Saturday, September 6, 2014

August 2014


 


TRUE DETECTIVE (2014, TV)

    I rarely write about television series, but this eight-part miniseries from HBO, which I watched via Netflix, is one of the most impressive pieces of filmed fiction I’ve seen in quite awhile.

    The acting—Woody Harrelson as Det. Marty Hart and Matthew McConaughey as Det. Rust Cohle—equals anything in feature films over the past few years. These guys get so deep into these characters that, at times, it’s frightening.

     The story begins when this mismatched sheriff’s investigators are assigned to a ritual killing in rural Louisiana in which a dead woman’s body, with deer antlers attached to her head, is posed against a tree. The powers-that-be want the killing presented as an anti-Christian threat, while the detectives’ boss (Kevin Dunn) just wants it off the books as soon as possible.

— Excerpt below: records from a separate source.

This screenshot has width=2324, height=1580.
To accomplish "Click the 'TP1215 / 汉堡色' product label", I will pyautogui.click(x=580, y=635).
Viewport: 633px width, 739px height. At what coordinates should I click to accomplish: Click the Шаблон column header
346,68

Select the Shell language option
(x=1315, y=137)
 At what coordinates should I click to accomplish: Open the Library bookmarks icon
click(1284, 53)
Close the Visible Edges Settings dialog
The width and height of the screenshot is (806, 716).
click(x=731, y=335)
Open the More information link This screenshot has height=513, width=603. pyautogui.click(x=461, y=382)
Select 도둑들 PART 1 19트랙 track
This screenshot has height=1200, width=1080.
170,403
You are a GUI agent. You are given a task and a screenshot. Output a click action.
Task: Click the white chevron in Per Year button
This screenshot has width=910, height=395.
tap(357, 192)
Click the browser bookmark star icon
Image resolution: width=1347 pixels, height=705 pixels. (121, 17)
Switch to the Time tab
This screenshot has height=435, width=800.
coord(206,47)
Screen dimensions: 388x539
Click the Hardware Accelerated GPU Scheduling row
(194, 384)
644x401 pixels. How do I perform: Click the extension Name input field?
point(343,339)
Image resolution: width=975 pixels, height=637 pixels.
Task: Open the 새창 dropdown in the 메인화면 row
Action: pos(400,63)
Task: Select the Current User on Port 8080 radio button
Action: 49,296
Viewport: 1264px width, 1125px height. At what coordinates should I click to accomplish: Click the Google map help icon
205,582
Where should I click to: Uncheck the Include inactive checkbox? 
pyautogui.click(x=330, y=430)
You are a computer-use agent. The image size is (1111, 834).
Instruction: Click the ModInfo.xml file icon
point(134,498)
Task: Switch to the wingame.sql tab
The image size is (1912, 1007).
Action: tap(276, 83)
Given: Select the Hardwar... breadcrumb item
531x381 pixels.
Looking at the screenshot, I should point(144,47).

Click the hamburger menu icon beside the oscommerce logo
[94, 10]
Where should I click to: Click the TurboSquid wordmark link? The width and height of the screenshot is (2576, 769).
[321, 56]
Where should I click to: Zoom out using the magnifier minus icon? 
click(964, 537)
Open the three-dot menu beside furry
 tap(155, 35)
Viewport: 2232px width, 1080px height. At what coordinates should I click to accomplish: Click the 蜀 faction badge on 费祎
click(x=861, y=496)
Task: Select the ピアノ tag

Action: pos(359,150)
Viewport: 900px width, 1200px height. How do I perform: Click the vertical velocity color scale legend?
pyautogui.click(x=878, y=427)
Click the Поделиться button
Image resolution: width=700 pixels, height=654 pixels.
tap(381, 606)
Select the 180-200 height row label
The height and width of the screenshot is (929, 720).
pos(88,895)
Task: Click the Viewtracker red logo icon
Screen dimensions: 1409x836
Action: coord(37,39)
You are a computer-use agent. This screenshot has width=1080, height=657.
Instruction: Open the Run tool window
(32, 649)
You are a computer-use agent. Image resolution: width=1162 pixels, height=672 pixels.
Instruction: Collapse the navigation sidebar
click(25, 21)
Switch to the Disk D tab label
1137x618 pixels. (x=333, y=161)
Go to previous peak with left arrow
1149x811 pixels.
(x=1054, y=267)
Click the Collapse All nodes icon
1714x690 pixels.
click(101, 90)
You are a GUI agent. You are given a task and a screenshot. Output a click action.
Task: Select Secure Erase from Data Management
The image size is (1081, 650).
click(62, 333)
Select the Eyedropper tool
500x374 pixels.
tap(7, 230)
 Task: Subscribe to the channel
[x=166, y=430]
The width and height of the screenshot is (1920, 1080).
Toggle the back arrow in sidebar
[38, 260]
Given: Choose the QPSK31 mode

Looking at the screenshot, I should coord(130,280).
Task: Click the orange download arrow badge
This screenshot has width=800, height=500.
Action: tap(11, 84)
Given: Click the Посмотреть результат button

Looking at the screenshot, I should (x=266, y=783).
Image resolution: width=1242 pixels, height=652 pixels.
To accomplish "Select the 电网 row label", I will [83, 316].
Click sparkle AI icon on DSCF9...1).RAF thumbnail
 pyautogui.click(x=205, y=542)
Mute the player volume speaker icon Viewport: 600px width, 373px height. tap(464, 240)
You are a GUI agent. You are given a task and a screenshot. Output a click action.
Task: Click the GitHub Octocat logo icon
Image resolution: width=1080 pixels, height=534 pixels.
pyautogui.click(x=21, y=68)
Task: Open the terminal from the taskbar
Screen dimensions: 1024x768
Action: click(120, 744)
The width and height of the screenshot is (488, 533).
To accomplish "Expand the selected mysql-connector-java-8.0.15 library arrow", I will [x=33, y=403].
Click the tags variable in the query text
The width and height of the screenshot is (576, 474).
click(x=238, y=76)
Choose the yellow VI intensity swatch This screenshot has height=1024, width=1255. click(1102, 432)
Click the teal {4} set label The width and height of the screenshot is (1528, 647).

     While their investigation, set in 1995, is the heart of the series, the story flashes forward intermittently to police interrogations of Hart and Cohle 17 years after the events. Harrelson’s Marty, your typical detached detective with a rocky marriage (to Maggie, played by the marvelous Michelle Monaghan), a demanding mistress and a drinking problem. But he keeps getting pulled deeper and deeper into the complex case by the obsessive Rust, an introspective, misanthrope who has no friends or loves, a tragic past and little hope for the fate of mankind.

   The series really soars during the interrogation scenes with Cohle, now out of the department and doing little but drinking, who holds forth with the two investigators who are working a similar case. Demanding they provide him with a six-pack of Lone Star, he gives them a sanitized version of the crime along with his unforgiving but fascinating philosophy. (Based, some claim, on the ideas of writer Thomas Ligotti, whose lack of credit has raised questions of plagiarism against the show’s writer/creator, Nic Pizzolatto, who denies any connection.)

     Director Cary Fukunaga, who made the recent version of “Jane Eyre,” captures the flat, unchanging geography of the bayou along with the pockets of human desperation. Often Marty and Rust are seen as small figures moving across a vast landscape, as if the inherit evil of the region is about to swallow them up.   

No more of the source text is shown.